■ 本文 ■

-*-*-

里山と熊鈴と私(夫婦岩・宮城県丸森町) | 里山と熊鈴と私

里山と熊鈴と私

朝寝坊と山を愛するあなたへ。日帰り、午後のゆるゆる登山。

 そんなわけで、今年最初の山行。丸森町筆甫地区の夫婦岩(めおといわ・572.1m)へ行く。

快晴である。

 

 今日は16時からバンドの練習がある。あまり大スケールの山行きは無理。

ということで、片道1時間以内で登れる山、なつかしい夫婦岩を選んだ次第。

 

 このところ、仕事ばかりしている。本当は、一日中寝ていたいところだけど、我が身に鞭打って、準備準備。

 

 着替え、熊鈴、扇子、薄手の手袋、絆創膏、菓子パン、ステンボトルを、ファスナーが1個取れちゃったリュックに放り込み、ブーツをつかんで家を出る。8時過ぎ。

 

 昨年の豪雨の影響で、筆甫方面は通行止めらしい。4号線を南下し、富野駅の手前あたりを左折。

 

 これまで、一度も通ったことがない道である。それが楽しい。

 

 それにしても、県境を越えると、急に果樹園が目立ち始める。

 福島県はほんと、フルーツ県としての地位を確立している。隣の山形県も。

 我が県はというと、ほんと、だらしがない。

-*-*-

■ 課題要件 ■
本文のうち、「このところ、仕事ばかりしてい」で始まり「これまで、一度も通ったことがない道である。それが楽しい。」に至るまでの部分を、一字一句違えずに出力してください。 なお、エントリは本課題とは一切関係がありません。

-*-*-

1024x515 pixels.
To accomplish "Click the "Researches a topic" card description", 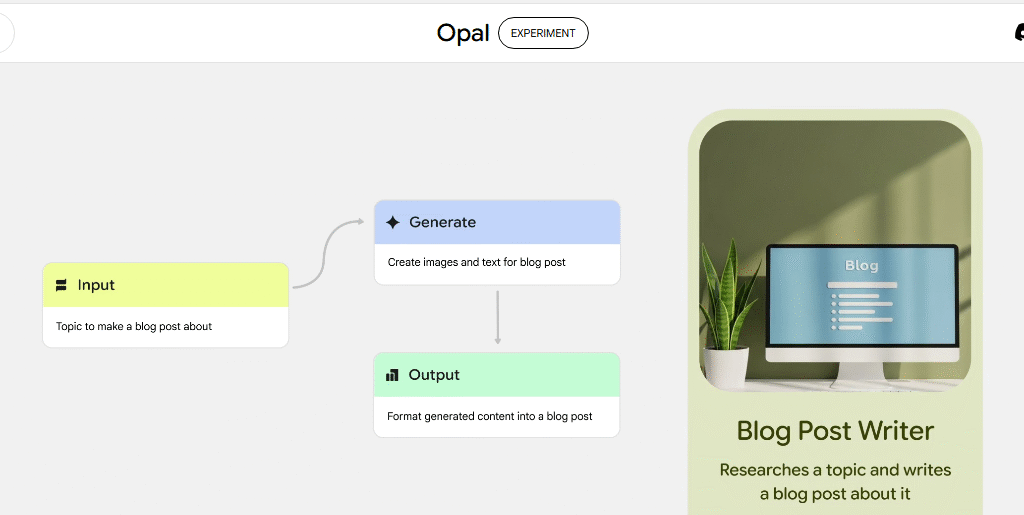I will pyautogui.click(x=835, y=481).
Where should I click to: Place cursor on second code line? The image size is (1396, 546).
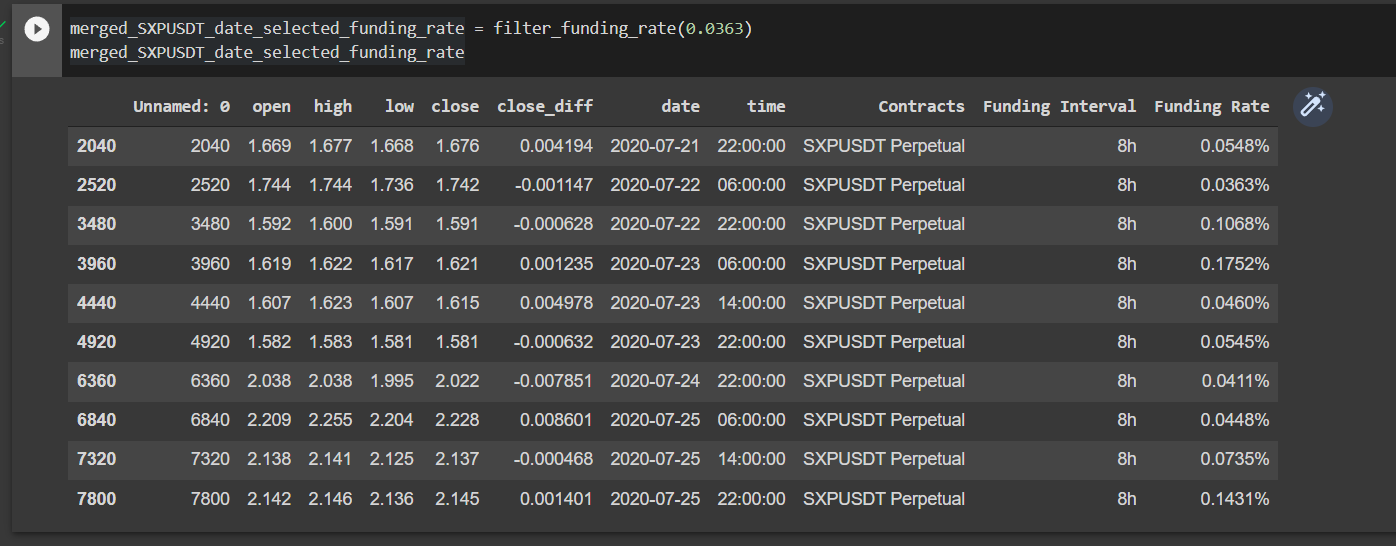pyautogui.click(x=267, y=52)
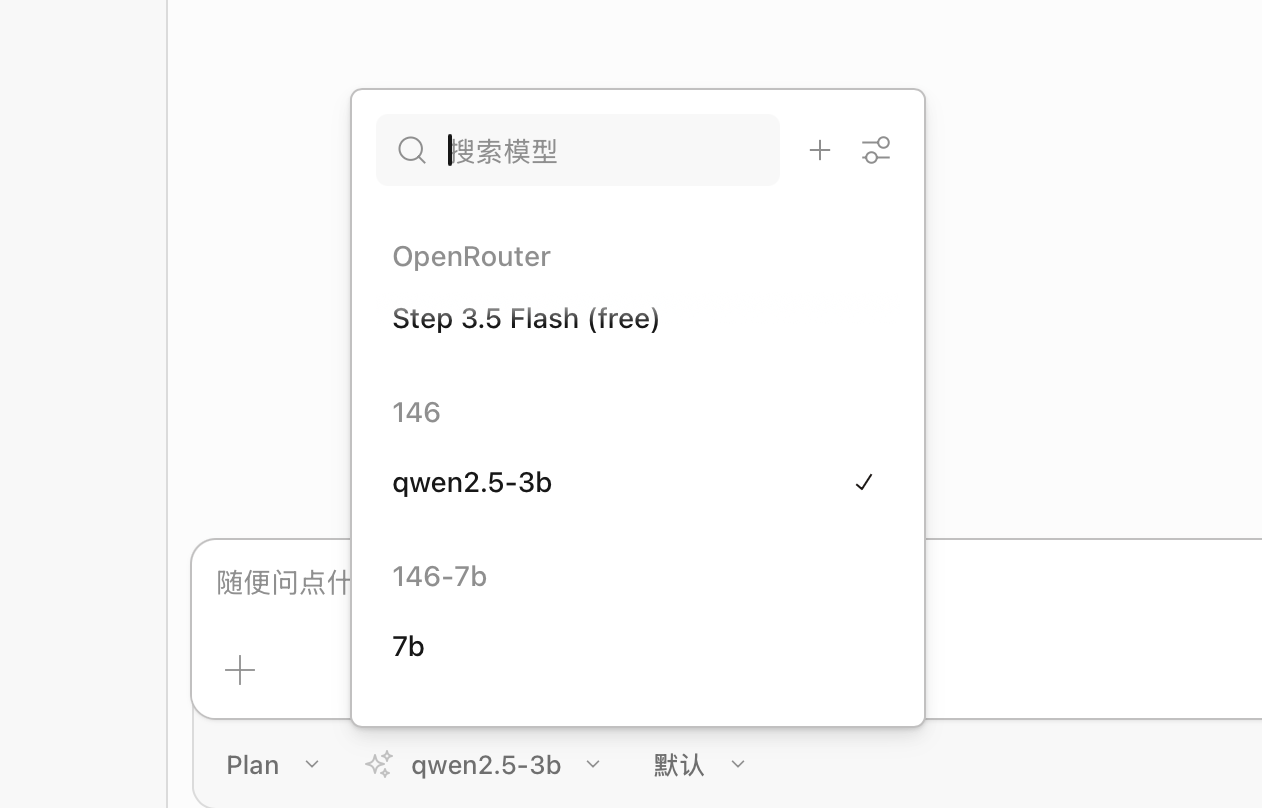Image resolution: width=1262 pixels, height=808 pixels.
Task: Click the plus icon in the message box
Action: tap(240, 670)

-*-*-

■ 正答 ■
このところ、仕事ばかりしている。本当は、一日中寝ていたいところだけど、我が身に鞭打って、準備準備。

 

 着替え、熊鈴、扇子、薄手の手袋、絆創膏、菓子パン、ステンボトルを、ファスナーが1個取れちゃったリュックに放り込み、ブーツをつかんで家を出る。8時過ぎ。

 

 昨年の豪雨の影響で、筆甫方面は通行止めらしい。4号線を南下し、富野駅の手前あたりを左折。

 

 これまで、一度も通ったことがない道である。それが楽しい。